◆ Element and text location data:
□ □ □ □

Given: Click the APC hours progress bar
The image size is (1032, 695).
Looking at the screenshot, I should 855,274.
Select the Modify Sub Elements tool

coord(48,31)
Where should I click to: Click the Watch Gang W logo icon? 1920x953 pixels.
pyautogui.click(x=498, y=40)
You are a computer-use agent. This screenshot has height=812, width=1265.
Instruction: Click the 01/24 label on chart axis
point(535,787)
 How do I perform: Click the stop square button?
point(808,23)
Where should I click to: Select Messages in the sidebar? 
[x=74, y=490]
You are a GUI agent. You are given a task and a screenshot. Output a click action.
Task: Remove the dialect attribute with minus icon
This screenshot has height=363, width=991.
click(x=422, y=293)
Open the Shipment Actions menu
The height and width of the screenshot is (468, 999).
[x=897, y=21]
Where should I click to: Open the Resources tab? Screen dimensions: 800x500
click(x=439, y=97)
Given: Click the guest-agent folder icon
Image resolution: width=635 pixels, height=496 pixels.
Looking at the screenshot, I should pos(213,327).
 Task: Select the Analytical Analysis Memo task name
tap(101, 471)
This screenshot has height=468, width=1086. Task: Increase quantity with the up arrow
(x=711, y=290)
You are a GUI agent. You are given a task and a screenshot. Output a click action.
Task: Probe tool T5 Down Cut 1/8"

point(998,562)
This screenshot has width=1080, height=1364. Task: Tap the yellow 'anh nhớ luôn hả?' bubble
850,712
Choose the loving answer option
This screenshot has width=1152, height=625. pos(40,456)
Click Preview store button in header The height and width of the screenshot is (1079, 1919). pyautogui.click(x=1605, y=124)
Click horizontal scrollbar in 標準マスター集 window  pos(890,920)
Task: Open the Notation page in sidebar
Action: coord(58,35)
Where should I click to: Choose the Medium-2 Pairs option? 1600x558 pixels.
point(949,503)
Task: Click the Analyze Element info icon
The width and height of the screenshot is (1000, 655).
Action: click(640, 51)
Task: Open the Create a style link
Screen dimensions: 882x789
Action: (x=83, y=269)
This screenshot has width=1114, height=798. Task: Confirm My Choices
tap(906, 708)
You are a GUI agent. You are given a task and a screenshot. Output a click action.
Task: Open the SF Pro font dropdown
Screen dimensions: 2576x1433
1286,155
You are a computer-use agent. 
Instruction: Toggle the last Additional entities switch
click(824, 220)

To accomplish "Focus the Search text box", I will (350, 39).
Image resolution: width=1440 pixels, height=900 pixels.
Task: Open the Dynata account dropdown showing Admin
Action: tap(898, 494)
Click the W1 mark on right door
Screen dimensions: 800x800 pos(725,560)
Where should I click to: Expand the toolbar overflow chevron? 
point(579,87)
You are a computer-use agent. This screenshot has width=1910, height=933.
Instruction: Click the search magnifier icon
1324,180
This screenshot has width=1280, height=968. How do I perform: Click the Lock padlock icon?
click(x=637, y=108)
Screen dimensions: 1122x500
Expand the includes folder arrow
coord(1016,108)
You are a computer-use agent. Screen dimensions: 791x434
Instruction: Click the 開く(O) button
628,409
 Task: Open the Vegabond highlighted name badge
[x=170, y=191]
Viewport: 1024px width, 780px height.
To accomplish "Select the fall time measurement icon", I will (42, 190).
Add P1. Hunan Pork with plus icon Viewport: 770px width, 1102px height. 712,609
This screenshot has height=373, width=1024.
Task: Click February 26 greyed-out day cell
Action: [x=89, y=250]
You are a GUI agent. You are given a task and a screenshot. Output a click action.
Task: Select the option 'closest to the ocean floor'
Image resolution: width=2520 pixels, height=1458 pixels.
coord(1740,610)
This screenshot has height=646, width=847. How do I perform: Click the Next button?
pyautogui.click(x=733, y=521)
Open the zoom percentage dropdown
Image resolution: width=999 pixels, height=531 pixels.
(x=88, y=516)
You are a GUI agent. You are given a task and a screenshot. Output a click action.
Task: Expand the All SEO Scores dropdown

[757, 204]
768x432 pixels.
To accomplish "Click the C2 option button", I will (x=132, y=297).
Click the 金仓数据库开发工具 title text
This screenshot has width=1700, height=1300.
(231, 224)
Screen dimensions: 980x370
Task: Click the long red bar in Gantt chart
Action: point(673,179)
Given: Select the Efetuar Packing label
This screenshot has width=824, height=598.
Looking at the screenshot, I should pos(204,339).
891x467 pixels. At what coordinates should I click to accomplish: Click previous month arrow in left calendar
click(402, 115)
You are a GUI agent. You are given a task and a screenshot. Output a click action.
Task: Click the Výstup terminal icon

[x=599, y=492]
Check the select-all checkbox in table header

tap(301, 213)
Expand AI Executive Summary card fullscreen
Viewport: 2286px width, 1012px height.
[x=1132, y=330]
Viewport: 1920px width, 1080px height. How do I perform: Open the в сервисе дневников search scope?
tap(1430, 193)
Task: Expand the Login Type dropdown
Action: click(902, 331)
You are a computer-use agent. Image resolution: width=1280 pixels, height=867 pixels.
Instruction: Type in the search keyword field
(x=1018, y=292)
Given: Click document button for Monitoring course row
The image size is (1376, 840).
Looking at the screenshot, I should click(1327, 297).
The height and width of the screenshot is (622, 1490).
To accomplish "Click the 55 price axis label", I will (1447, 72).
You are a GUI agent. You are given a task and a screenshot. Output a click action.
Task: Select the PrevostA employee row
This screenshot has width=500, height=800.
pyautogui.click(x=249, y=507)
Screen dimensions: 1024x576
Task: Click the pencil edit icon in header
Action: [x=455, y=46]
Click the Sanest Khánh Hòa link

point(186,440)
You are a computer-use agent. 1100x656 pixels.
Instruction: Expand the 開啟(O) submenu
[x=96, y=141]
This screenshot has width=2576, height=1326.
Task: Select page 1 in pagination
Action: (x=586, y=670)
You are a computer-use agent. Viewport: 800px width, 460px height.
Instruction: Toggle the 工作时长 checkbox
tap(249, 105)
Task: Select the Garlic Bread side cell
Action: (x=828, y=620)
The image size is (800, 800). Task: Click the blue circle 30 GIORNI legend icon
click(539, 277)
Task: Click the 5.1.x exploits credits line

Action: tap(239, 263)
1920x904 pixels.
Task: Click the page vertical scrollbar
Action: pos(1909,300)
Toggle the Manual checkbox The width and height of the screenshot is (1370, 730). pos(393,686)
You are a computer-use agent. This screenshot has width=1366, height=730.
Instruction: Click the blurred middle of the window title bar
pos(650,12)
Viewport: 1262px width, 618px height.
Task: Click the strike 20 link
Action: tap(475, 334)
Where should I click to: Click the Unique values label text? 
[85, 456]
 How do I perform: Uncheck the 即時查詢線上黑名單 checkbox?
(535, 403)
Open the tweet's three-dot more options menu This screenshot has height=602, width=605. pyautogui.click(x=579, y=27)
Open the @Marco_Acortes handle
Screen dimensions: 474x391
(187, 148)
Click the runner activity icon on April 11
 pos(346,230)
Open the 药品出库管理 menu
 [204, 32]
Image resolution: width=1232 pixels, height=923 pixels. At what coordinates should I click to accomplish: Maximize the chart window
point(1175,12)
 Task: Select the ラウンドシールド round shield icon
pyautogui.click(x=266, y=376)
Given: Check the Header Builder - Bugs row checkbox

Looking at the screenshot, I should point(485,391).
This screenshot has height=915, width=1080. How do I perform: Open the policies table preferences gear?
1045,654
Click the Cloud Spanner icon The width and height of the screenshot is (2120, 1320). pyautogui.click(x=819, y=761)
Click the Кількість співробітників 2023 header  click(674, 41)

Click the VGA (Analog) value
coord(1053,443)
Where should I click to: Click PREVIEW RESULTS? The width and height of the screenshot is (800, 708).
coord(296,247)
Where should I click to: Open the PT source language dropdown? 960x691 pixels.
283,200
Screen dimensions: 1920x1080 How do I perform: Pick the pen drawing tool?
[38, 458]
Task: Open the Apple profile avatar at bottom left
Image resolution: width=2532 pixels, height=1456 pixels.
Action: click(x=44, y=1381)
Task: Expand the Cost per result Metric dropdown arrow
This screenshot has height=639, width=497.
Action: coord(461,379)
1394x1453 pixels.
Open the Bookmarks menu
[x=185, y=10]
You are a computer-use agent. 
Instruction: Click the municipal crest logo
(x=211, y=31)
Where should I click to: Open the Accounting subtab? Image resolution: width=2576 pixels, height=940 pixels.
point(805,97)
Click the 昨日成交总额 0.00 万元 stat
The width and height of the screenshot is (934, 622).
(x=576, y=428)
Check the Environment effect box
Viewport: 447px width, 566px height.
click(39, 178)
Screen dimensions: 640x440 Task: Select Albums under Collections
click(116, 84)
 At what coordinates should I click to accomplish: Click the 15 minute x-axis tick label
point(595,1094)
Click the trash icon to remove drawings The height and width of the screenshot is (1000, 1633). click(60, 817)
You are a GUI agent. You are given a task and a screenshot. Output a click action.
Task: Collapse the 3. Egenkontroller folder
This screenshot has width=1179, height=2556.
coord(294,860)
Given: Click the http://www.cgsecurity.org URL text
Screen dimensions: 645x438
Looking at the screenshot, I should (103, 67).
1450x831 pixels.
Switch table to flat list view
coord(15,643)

□ □ □ □

◆ Aim:
Rewrite the part of the records that opens with the line containing "Screen dimensions: 1122x500" and closes with the line containing "will (x=132, y=297).", putting "src folder" in place of "includes folder" and leaving everything else unchanged.

◆ Solution below:
Screen dimensions: 1122x500
Expand the src folder arrow
coord(1016,108)
You are a computer-use agent. Screen dimensions: 791x434
Instruction: Click the 開く(O) button
628,409
 Task: Open the Vegabond highlighted name badge
[x=170, y=191]
Viewport: 1024px width, 780px height.
To accomplish "Select the fall time measurement icon", I will (42, 190).
Add P1. Hunan Pork with plus icon Viewport: 770px width, 1102px height. 712,609
This screenshot has height=373, width=1024.
Task: Click February 26 greyed-out day cell
Action: [x=89, y=250]
You are a GUI agent. You are given a task and a screenshot. Output a click action.
Task: Select the option 'closest to the ocean floor'
Image resolution: width=2520 pixels, height=1458 pixels.
coord(1740,610)
This screenshot has height=646, width=847. How do I perform: Click the Next button?
pyautogui.click(x=733, y=521)
Open the zoom percentage dropdown
Image resolution: width=999 pixels, height=531 pixels.
(x=88, y=516)
You are a GUI agent. You are given a task and a screenshot. Output a click action.
Task: Expand the All SEO Scores dropdown

[757, 204]
768x432 pixels.
To accomplish "Click the C2 option button", I will (x=132, y=297).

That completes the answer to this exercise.